John and Mackenzie Phillips in 1981. Mackenzie has a new and shocking memoir out.
(AP Photo/File)
On our minds and on our playlists
John and Mackenzie Phillips in 1981. Mackenzie has a new and shocking memoir out.
(AP Photo/File)
The story goes that before Mackenzie Phillips dropped her sickening allegations about her late father, John Phillips, she had kept quiet for years to avoid tainting his legacy. There was a lot on the line, too: his pivotal role in shaping the sound of ’60s flower-power rock with the Mamas and the Papas and his fascinating and overlooked solo catalog in the wake of that band’s demise.
For the most part, though, John Phillips has been a curious footnote in rock-music history, someone you had rooted for and hoped would be more appreciated after his death in 2001.
Well, at least until last week when his daughter claimed they had a consensual sexual relationship that began as an unwanted one when she was 19. She says she woke up from a drug-induced blackout and found herself having sex with her father, who had previously shot her up with cocaine and heroin, presumably the start of her long battle with substance abuse.

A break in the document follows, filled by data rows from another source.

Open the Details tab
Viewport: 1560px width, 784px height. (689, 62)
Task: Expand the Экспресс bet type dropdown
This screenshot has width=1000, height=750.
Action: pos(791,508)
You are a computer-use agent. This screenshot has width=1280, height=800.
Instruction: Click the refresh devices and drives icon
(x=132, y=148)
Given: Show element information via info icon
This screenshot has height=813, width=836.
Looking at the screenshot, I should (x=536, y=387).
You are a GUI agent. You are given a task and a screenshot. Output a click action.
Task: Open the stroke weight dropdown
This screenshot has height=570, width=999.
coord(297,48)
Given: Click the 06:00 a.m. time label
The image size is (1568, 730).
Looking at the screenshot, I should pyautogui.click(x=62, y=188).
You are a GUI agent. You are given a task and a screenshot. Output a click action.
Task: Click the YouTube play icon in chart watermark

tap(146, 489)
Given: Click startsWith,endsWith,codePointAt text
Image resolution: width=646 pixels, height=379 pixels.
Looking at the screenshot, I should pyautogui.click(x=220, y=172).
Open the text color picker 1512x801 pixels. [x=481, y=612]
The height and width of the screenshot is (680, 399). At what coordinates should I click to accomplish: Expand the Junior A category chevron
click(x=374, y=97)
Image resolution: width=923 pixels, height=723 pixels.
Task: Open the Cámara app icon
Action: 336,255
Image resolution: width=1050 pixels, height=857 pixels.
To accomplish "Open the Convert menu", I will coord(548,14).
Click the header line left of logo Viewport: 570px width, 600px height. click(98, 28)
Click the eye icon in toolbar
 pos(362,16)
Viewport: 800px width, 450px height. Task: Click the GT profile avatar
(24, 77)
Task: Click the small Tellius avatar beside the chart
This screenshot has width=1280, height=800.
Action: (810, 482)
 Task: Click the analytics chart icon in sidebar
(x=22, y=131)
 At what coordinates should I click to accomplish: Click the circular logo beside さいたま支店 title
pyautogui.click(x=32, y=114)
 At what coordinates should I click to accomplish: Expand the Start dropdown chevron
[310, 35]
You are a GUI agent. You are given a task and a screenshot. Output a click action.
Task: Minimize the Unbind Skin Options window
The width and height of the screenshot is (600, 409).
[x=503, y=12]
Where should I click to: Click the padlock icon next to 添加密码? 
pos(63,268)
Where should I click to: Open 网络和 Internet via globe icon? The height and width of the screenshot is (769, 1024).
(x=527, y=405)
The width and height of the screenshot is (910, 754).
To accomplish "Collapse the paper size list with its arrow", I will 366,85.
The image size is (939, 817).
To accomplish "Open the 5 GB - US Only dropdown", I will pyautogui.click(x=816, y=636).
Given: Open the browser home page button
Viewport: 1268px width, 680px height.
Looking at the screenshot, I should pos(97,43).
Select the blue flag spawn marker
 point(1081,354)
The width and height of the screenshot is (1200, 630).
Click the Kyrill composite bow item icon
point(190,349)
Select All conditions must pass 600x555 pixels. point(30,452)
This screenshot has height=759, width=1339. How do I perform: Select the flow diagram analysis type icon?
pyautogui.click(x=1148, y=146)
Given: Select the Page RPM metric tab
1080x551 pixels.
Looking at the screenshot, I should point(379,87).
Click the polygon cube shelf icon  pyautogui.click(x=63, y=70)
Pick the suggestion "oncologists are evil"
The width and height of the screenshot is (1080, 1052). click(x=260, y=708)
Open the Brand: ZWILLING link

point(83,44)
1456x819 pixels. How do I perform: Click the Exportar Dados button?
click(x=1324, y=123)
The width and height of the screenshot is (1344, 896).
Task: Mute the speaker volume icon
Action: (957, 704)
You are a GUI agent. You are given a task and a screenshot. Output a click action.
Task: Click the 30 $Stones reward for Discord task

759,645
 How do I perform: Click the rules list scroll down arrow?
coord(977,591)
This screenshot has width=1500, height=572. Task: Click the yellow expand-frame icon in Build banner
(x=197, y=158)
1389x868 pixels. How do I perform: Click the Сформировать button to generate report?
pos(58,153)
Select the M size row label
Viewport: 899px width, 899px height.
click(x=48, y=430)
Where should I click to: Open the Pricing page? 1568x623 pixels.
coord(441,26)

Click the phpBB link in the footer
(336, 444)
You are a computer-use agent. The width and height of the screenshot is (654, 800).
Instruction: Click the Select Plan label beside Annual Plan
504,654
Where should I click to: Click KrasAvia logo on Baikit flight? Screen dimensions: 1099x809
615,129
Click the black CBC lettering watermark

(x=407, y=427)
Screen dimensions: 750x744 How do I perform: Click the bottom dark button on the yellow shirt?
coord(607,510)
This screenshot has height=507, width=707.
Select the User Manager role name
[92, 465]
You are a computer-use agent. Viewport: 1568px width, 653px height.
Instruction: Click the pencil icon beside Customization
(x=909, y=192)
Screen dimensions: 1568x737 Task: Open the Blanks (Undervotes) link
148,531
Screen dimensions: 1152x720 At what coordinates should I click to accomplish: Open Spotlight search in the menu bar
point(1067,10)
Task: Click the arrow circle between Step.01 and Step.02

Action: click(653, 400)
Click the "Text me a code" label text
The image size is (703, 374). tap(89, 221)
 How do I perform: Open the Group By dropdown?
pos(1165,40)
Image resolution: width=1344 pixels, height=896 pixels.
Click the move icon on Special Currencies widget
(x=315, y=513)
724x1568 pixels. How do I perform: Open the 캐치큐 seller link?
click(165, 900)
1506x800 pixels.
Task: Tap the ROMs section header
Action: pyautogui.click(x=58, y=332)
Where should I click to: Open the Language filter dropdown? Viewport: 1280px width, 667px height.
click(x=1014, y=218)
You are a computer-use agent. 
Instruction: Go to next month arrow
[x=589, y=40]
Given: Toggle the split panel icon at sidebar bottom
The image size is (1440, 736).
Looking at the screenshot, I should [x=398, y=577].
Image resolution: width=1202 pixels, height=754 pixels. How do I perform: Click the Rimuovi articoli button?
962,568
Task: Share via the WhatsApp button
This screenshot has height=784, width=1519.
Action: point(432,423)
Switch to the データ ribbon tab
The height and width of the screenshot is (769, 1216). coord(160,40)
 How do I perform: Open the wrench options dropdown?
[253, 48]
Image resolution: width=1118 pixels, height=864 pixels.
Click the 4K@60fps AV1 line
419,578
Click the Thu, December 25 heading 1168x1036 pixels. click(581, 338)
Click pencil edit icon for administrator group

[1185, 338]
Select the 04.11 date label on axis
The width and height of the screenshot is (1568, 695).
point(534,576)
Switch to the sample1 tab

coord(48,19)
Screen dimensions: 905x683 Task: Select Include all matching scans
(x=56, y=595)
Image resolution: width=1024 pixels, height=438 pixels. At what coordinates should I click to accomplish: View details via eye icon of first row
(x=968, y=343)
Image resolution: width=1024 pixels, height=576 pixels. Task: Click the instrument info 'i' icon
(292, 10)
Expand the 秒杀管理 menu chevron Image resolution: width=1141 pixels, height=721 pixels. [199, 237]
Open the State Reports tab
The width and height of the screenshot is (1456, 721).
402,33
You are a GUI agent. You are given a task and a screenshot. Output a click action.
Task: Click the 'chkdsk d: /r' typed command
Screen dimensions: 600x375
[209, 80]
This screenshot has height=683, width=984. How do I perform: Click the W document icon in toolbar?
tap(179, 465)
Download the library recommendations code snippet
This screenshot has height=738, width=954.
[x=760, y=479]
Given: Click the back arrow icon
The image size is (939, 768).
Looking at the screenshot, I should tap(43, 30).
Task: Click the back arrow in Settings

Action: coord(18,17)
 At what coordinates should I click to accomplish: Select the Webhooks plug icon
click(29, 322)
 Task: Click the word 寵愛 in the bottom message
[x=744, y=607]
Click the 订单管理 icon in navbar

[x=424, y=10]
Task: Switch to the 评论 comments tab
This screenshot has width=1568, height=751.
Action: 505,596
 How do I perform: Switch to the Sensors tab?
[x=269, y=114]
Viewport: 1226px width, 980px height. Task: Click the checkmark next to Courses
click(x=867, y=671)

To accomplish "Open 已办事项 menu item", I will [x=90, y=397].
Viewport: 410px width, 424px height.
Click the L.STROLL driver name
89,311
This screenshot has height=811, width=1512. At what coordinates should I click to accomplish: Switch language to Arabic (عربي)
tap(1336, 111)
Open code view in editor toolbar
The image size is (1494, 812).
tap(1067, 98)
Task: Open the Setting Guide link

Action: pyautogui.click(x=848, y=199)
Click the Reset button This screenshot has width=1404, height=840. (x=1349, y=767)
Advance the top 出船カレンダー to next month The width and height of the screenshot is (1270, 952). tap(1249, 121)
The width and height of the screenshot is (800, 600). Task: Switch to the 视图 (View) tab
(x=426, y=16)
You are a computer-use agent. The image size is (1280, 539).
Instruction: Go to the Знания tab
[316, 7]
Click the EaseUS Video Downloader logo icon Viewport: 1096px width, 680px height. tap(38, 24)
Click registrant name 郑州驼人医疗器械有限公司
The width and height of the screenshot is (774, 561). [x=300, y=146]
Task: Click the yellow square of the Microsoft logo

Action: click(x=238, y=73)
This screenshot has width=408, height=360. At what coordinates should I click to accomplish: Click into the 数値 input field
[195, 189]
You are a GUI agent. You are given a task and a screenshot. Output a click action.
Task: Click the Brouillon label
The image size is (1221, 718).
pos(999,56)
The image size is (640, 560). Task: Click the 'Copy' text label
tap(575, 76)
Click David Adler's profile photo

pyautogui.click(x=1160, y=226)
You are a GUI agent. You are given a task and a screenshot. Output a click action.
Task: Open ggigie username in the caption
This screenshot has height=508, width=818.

It’s a sad story all around, especially for Mackenzie, who revealed the sordid details to Oprah Winfrey timed to the release of a new memoir, “High on Arrival.’’ It also effectively torpedoes John Phillips’s reputation, which had been in the midst of a modest but promising renaissance. Since 2006, the label Varese Sarabande had been working with his estate and gradually reissuing his long-lost ’70s albums in a series called “Papa John Presents.’’
I’m not defending the man, mind you. As Roman Polanski taught us this week, it’s often troubling to separate the art from the artist. Instead of John Phillips going down as a brilliant musician, as he was, he stands to become the Ike Turner of folk-rock.![]()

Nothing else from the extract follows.